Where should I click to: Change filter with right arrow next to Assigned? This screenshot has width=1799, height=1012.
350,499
---
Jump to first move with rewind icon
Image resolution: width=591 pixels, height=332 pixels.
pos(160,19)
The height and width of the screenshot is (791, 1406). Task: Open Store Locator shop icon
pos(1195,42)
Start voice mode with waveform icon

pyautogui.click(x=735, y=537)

Instructions for the task -> Transcribe the stretch of the listing from the line containing "Jump to first move with rewind icon" through the line containing "pyautogui.click(x=735, y=537)", copying both of those lines and everything between them.

Reply ->
Jump to first move with rewind icon
Image resolution: width=591 pixels, height=332 pixels.
pos(160,19)
The height and width of the screenshot is (791, 1406). Task: Open Store Locator shop icon
pos(1195,42)
Start voice mode with waveform icon

pyautogui.click(x=735, y=537)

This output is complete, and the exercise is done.